I don’t disagree that this is helpful in some cases. For major medical stories, or scientific discoveries that may have a significant impact in some aspect of our lives, it makes sense to have several media outlets scrutinizing the information. Behind the scenes, this increases the pressure for a reporter to do a good job. If I know that when my story comes out so will a version from the New York Times and the Associated Press I will be much more eager to avoid looking like an idiot as I explain the study’s significance.
However, things have gotten a little out of control with the embargo system, and I’m not sure its benefits outweigh the drawbacks. For way too many examples of less-than-relevant science, the system has become a way to artificially create newsworthiness. A recent example that comes to mind was J. Craig Venter’s announcement of his team’s creation of the first synthetic cell. The news was released to reporters under embargo, along with notice of the date and time of a press conference organized by the journal Science. There, Dr. Venter proceeded to tout his research as a landmark with numerous future—emphasis on future—applications.

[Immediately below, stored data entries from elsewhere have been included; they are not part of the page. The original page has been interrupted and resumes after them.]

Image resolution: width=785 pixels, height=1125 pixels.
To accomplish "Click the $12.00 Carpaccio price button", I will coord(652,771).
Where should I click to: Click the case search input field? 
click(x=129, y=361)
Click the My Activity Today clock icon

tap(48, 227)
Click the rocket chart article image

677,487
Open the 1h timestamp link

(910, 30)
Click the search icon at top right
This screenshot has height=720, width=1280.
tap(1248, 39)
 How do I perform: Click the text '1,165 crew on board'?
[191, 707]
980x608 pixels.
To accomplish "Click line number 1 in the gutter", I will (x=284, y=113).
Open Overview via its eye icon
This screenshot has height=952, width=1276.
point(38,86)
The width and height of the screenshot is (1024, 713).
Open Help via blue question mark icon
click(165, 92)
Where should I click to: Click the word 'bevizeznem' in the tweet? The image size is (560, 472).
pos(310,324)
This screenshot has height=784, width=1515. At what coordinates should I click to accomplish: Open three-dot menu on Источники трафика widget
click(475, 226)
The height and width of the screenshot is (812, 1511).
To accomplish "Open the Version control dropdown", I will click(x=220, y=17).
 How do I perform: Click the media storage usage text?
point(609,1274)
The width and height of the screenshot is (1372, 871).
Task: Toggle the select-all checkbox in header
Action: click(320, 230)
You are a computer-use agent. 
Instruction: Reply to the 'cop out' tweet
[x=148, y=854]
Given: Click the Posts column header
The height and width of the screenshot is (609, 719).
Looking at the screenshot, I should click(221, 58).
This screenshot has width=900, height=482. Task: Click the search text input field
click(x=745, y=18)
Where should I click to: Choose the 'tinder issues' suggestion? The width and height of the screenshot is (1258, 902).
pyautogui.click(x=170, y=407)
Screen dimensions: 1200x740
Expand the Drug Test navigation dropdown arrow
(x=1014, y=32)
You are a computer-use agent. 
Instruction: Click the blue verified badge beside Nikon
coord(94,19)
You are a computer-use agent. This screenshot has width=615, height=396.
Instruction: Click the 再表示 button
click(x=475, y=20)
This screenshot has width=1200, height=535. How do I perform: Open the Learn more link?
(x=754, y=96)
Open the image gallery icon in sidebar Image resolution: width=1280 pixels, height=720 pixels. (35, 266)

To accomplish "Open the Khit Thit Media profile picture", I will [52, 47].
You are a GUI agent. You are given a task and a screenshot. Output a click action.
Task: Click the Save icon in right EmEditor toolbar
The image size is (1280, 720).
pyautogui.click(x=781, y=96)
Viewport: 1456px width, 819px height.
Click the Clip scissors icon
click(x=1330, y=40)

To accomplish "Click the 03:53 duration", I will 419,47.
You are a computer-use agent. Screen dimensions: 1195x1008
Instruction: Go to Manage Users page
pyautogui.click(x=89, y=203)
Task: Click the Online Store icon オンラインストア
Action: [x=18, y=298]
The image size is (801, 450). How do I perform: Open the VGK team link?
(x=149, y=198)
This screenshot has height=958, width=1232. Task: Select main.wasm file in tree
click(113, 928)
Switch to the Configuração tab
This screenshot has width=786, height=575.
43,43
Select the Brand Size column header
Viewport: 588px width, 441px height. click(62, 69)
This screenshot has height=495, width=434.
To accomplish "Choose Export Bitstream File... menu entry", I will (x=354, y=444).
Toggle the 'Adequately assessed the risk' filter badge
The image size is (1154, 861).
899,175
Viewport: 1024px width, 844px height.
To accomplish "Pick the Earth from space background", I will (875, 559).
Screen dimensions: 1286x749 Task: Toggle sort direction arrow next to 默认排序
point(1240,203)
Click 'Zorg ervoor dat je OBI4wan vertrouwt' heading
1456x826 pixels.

The event was orchestrated in a way that made it hard for news organizations to pass on it. While I respect the scientific achievement, I wonder what would have happened if the paper had been allowed to come out on its own, without advance fanfare from the publishing journal and Venter, whose company funded the research. My sense is that possibly only a few newspapers and wires may have jumped to cover it.
Scientific meetings are major offenders too. “News” stories based on presentations of phase I and II trial results—which often fail to be reproduced in larger groups of patients—are constantly being announced even before the research has been peer reviewed. That kind of “news” sometimes moves stock prices.
Although it seems counterintuitive, I believe this practice of ginning up media coverage ultimately works against the scientific enterprise. Bombarding the public with too much science news, most of it of questionable relevance, can only serve to deafen people’s ears to all that white noise.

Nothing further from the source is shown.